The Government Accountability Office found that the Office of Management and Budget needs to focus more on how agencies define requirements for common products and services. For example, Air Force officials told GAO they saved money by first analyzing what radio capabilities they truly needed rather than by replacing existing radios under an initiative contract.
GAO made 10 recommendations, including that OMB increase emphasis on requirements.
In fiscal year 2019, federal agencies obligated over $350 billion to meet requirements for common products and services, such as medical supplies and computers. Since 2016, OMB has led efforts to improve how agencies buy these products and services through the category management initiative, which directs agencies across the government to buy more like a single enterprise. OMB has reported the federal government has saved $27.3 billion in 3 years through category management.

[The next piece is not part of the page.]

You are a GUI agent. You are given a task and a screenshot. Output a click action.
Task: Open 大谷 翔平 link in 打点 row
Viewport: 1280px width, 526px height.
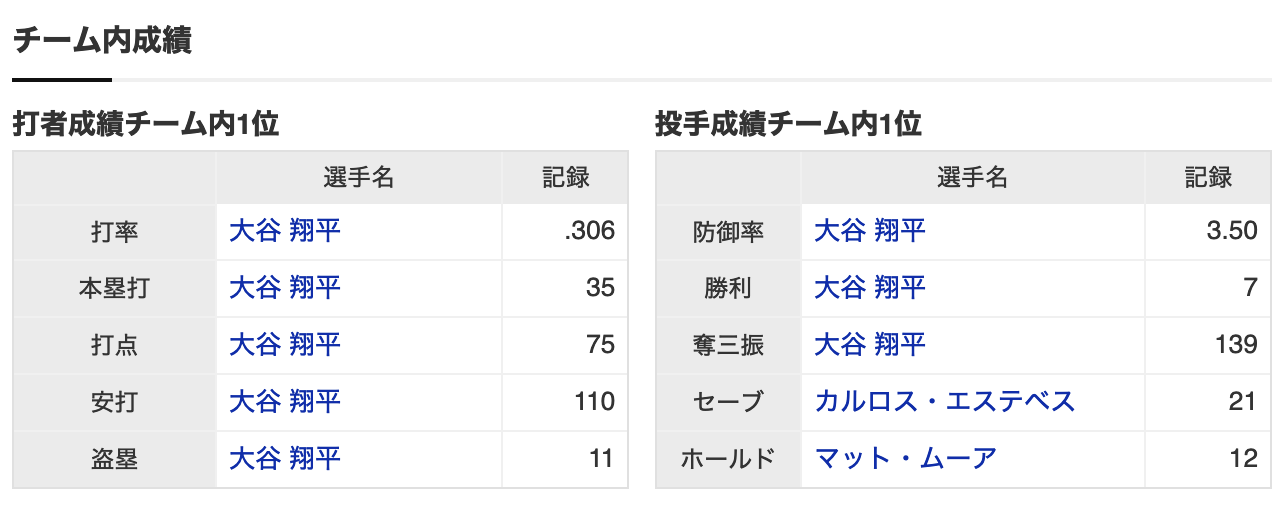285,345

GAO was asked to assess the initiative. This report assesses the extent to which: (1) OMB has focused on agencies’ requirements definition, (2) agencies face challenges analyzing data, and (3) agencies bought common products and services from small businesses.
GAO assessed data for all 28 agencies OMB tracks under the initiative, reviewed category management guidance from four selected agencies (with varying levels of implementation experience), and interviewed a broad range of officials from nine agencies as well as four small business advocacy groups.

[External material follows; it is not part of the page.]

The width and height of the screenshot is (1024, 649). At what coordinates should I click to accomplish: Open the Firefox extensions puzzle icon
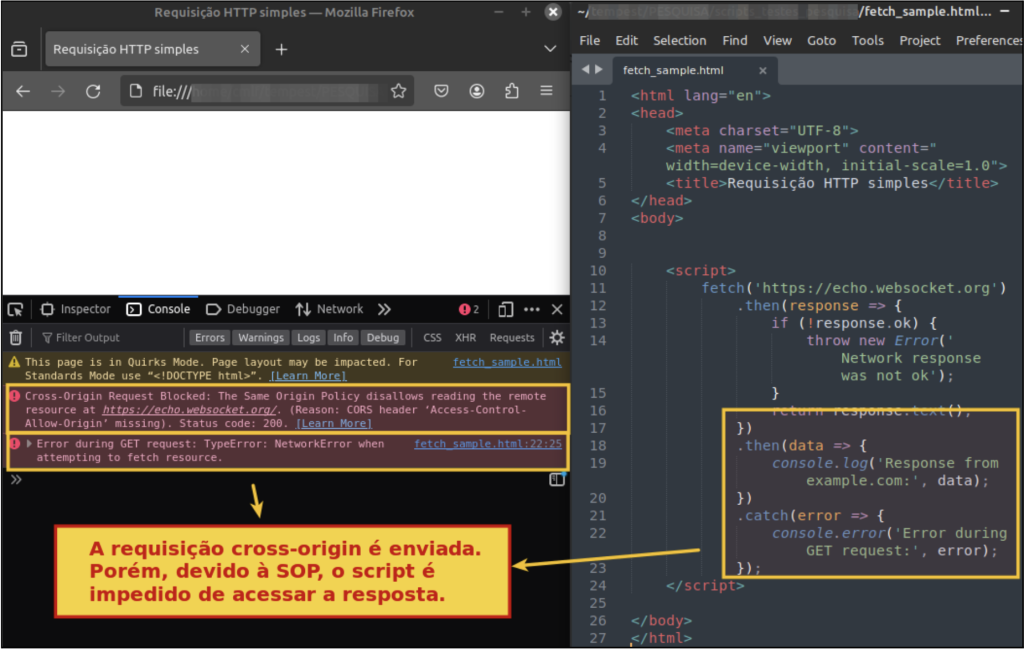coord(512,91)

Category management is a government-wide initiative led by the Office of Management and Budget (OMB) that saves the federal government billions of dollars each year by improving how agencies buy common products and services. Defining requirements is a key first step agencies should take to understand what products and services they need before deciding how to buy them. However, OMB has primarily focused on the contracting aspects of the initiative, for example, in its guidance and implementation metrics. Leading practitioners of category management told GAO that agencies could save billions of additional dollars if OMB focused more on how agencies define requirements, which is consistent with GAO’s previous findings.
Agency officials told GAO that data challenges—particularly challenges in collecting, analyzing, and sharing data on their spending and the prices they pay—have hindered implementation of the category management initiative. OMB is aware of these government-wide challenges and has directed agencies to take certain steps on their own to address them. However, OMB’s Fiscal Year 2020 Action Plan for managing government data states OMB should take a leadership role in addressing government-wide data challenges.
GAO found small businesses received 30 percent or more of annual category management obligations since 2016, but the number of small business vendors providing common products and services decreased each year, continuing a decade-long trend affecting both small and larger businesses. GAO also found that OMB should improve communication with small businesses by enhancing training for agency personnel responsible for small business matters.
GAO is making 10 recommendations to OMB to increase emphasis on requirements, lead efforts to address data challenges, and improve training for small business personnel. OMB concurred with the substance of GAO’s recommendations.